FILMPAINTING – with dance as a motive

In the pre-project Filmpainting – with dance as a motive I approached dance as “movement in time and space”. This is of course simply one of many possible approaches to what can be called “dance”, and to me, one of the driving forces to do this project was a certain urge to explore/question the content of this specific approach.

My main idea was based on a simple “hypothesis” assuming that there are several parallels between the three artistic media dance, abstract painting, and film. For four months I explored these parallels, through improvisations, reading and working-analyses.

If one chooses to define dance as ”movement in time and space”, does this mean that, for example, the movements of a video camera could be thought of and approached as a kind of dance?
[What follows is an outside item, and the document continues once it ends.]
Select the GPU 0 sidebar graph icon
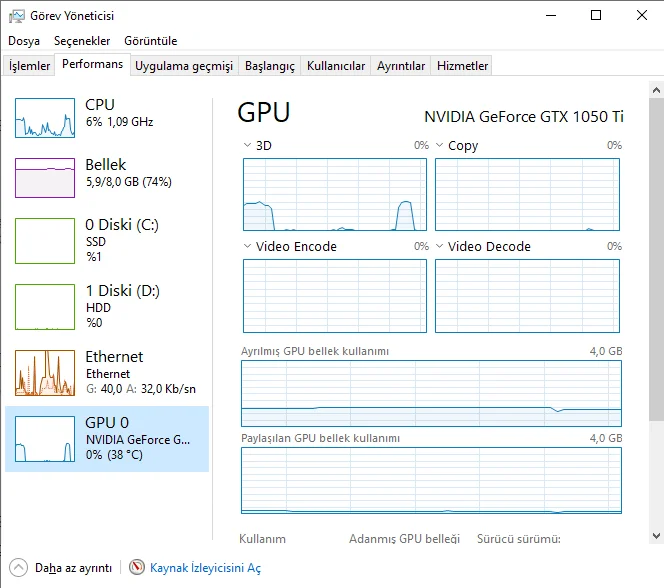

Could it be possible to make the camera movements be perceived as choreography, and what kind of possibilities does this way of thinking open up for in the filming? If dance is seen as movement in time and space, does this mean that the movements of the painter’s hand can be seen as dance, and the painting/drawing a sort of “fixed” choreography? Would it be possible to somehow create film-material which could be experienced as a kind of painting, using a dancers dance as the ”motive”?

The period ended with a nine-day film-choreographic collaboration together with the German film photographer Zoë Schmederer (December 2012).

After the work with Zoë I came to the understanding that drawing, to me, actually has a clearer similarity with dance than painting. I concluded that I wanted to change the “visual space” in the film radically, by making everything in it be white (including the dancer herself). In this way the space in the film, combined with the rectangular “framing” made by the video camera, allude a drawing-sheet. This creates possibilities for working with lines, light and shadow – aspects that can be thought of as the base for the visual illusion of 3-dimentional space in drawing. So I expanded the collaboration to include the visual artist Trudy Jaeger, who has, in my opinion, a very dance-like way of drawing as her speciality.

Sadly I short after I got in touch with Trudy, I got serious problems with my back and found that it didn´t really make sense to continue the project with the physical limitations this created. Sad ending!